The word to look for is "agent". Report every line of the entries below that has it.

*** GIVEN RECORDS ***

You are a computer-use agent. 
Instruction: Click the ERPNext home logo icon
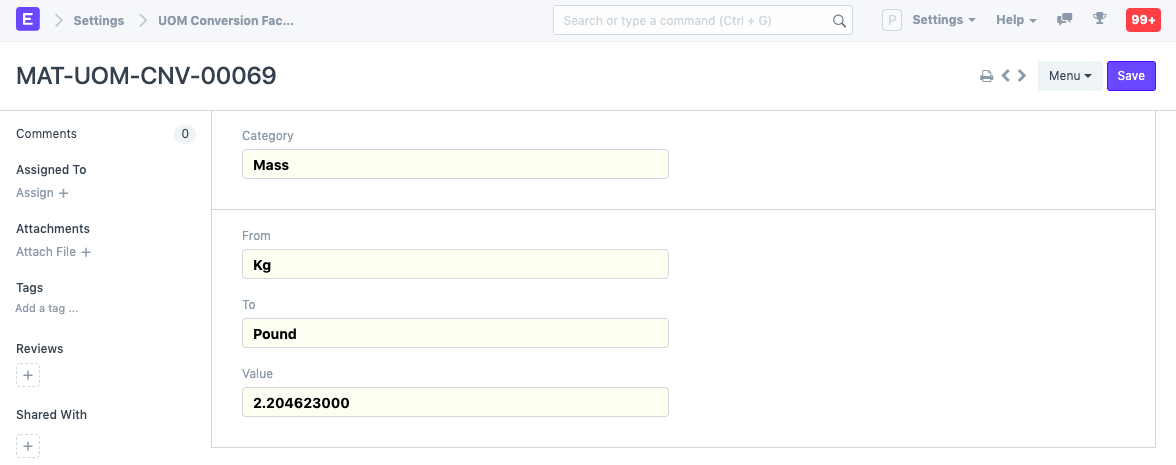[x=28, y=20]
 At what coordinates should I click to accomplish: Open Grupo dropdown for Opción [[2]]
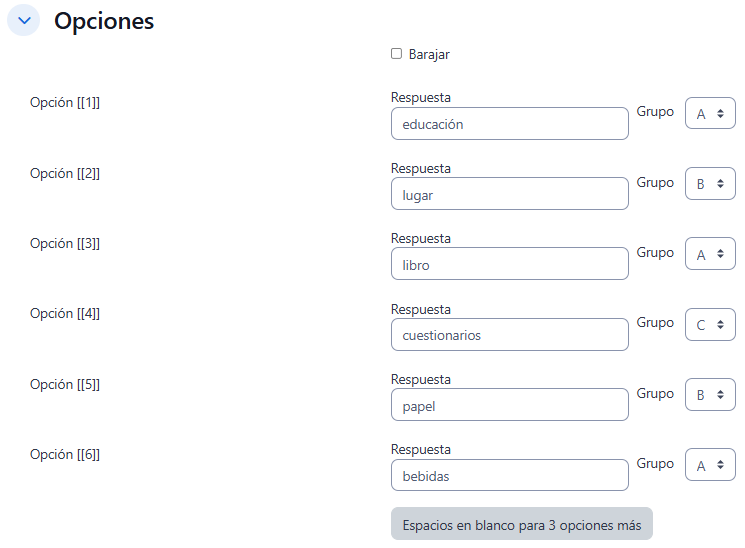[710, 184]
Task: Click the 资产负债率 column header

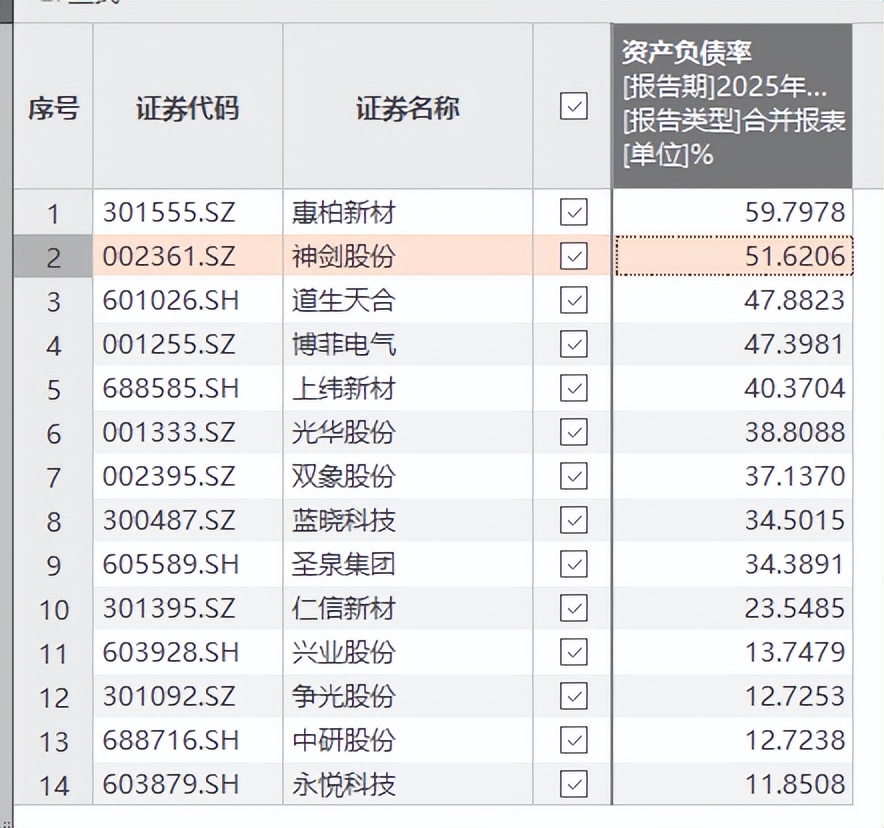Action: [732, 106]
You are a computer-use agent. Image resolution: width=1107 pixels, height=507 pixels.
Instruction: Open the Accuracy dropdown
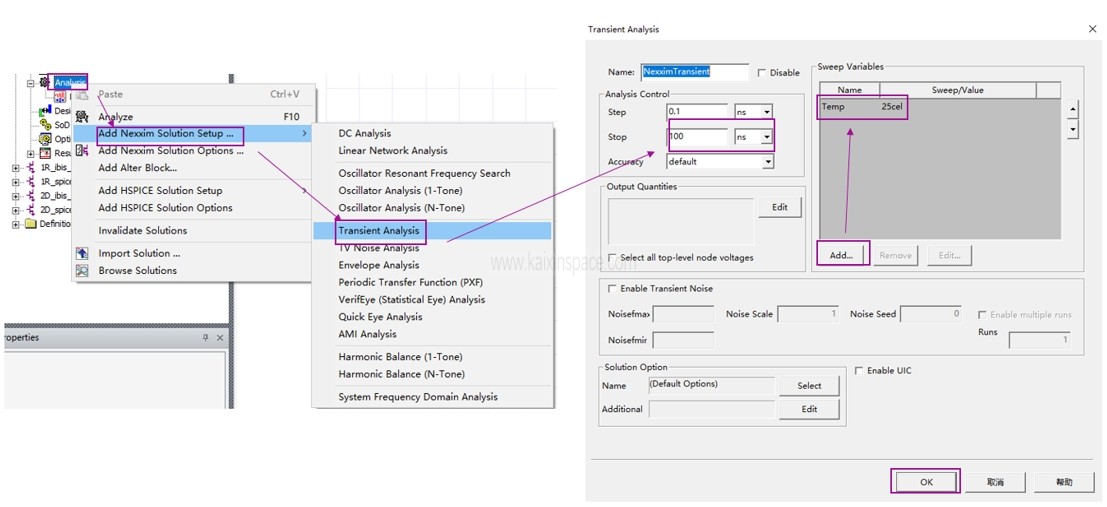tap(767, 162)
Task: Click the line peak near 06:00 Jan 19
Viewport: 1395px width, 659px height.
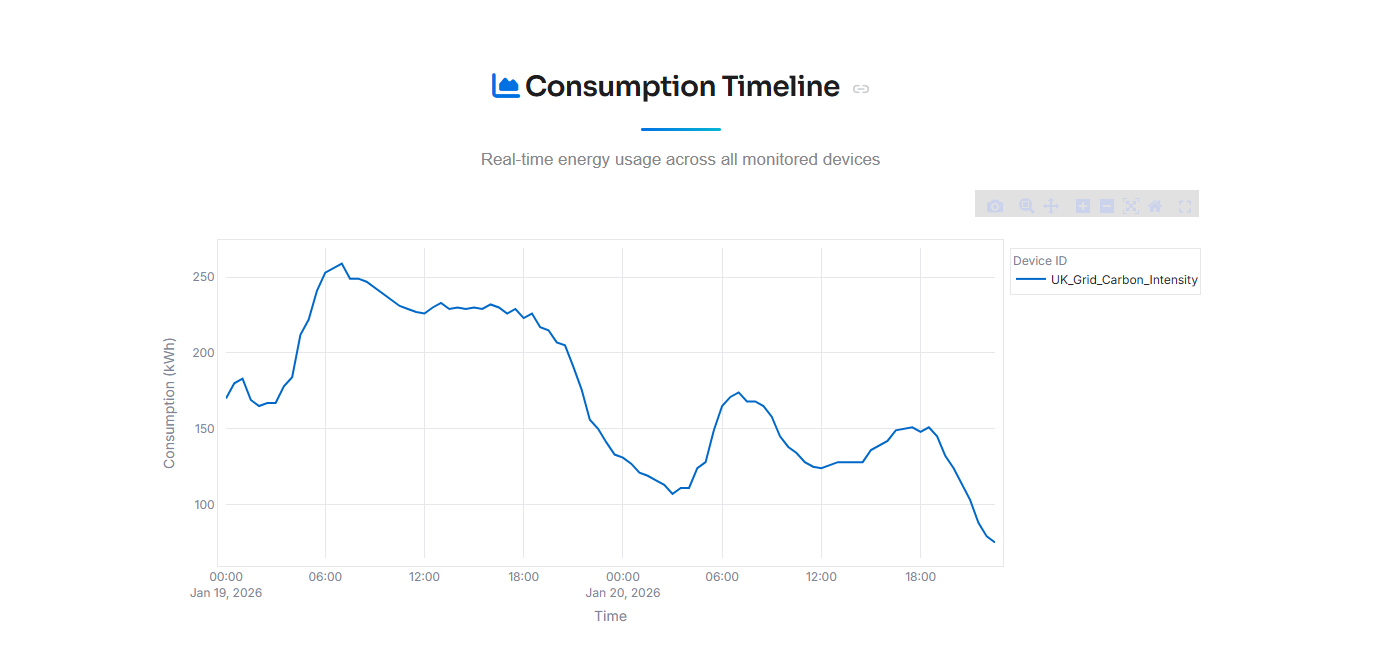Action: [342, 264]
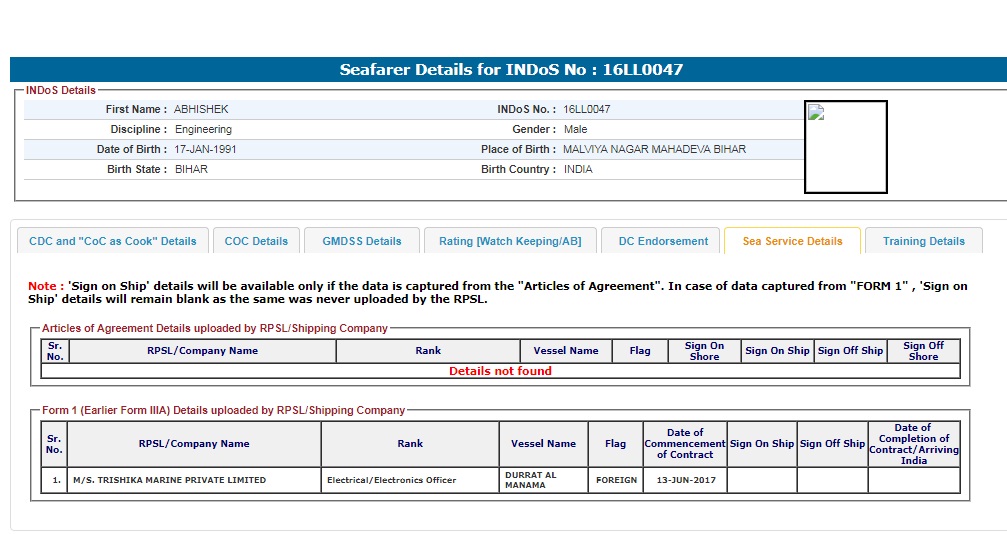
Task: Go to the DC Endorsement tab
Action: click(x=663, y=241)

*** End of GIVEN RECORDS ***
*** GIVEN RECORDS ***

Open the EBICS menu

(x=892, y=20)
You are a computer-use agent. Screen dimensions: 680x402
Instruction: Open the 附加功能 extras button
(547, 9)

*** End of GIVEN RECORDS ***

ANSWER TO THE PROBLEM =
You are a computer-use agent. 
You are a computer-use agent. Image resolution: width=1107 pixels, height=507 pixels.
You are a computer-use agent. Screen dimensions: 680x402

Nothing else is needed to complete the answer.